+++ THE DATA +++

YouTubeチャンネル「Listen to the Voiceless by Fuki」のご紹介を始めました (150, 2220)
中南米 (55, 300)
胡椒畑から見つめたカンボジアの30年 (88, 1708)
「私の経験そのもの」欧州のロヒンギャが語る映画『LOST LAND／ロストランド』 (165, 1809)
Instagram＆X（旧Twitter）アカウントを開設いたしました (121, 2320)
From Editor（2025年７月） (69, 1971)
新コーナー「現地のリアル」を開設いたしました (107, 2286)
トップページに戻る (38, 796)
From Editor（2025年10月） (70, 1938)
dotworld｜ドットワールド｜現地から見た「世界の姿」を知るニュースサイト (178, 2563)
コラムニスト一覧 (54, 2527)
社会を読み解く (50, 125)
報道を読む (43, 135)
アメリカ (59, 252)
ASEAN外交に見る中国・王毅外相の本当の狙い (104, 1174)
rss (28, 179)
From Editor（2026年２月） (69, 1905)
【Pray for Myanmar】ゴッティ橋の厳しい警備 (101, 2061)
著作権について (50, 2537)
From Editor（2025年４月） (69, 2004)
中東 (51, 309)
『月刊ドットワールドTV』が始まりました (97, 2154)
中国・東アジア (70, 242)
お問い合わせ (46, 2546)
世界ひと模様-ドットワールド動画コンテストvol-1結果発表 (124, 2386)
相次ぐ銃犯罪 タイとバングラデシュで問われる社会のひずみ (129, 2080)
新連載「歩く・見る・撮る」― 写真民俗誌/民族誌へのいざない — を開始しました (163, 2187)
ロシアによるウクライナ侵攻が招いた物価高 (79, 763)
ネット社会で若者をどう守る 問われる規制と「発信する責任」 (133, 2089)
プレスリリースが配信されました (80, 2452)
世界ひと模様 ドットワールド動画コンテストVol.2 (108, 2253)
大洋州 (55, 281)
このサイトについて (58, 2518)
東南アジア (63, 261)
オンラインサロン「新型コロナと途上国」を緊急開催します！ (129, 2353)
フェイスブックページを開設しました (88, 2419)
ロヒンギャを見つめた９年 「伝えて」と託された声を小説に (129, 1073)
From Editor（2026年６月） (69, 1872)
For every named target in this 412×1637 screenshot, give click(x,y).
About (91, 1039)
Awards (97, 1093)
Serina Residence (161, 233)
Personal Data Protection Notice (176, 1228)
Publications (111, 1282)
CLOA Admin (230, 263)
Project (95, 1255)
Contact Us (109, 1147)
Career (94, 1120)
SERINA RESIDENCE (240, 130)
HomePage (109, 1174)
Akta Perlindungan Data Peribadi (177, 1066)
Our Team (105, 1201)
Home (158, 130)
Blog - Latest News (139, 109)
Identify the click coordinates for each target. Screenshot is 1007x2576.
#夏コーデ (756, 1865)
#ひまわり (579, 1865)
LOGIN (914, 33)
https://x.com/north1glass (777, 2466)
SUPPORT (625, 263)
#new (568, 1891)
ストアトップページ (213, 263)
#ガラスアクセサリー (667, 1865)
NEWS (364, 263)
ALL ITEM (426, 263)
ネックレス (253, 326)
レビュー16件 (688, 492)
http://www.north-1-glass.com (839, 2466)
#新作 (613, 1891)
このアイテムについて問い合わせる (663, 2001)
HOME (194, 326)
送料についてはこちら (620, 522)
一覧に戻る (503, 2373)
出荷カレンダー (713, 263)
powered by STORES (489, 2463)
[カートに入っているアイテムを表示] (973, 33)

+++

#### [PROMPT]
What is needed is an exact copy of the lines above, from the one containing "About (91, 1039)" through the one containing "http://www.north-1-glass.com (839, 2466)", with nothing added.

#### [ANSWER BELOW]
About (91, 1039)
Awards (97, 1093)
Serina Residence (161, 233)
Personal Data Protection Notice (176, 1228)
Publications (111, 1282)
CLOA Admin (230, 263)
Project (95, 1255)
Contact Us (109, 1147)
Career (94, 1120)
SERINA RESIDENCE (240, 130)
HomePage (109, 1174)
Akta Perlindungan Data Peribadi (177, 1066)
Our Team (105, 1201)
Home (158, 130)
Blog - Latest News (139, 109)
Identify the click coordinates for each target. Screenshot is 1007x2576.
#夏コーデ (756, 1865)
#ひまわり (579, 1865)
LOGIN (914, 33)
https://x.com/north1glass (777, 2466)
SUPPORT (625, 263)
#new (568, 1891)
ストアトップページ (213, 263)
#ガラスアクセサリー (667, 1865)
NEWS (364, 263)
ALL ITEM (426, 263)
ネックレス (253, 326)
レビュー16件 (688, 492)
http://www.north-1-glass.com (839, 2466)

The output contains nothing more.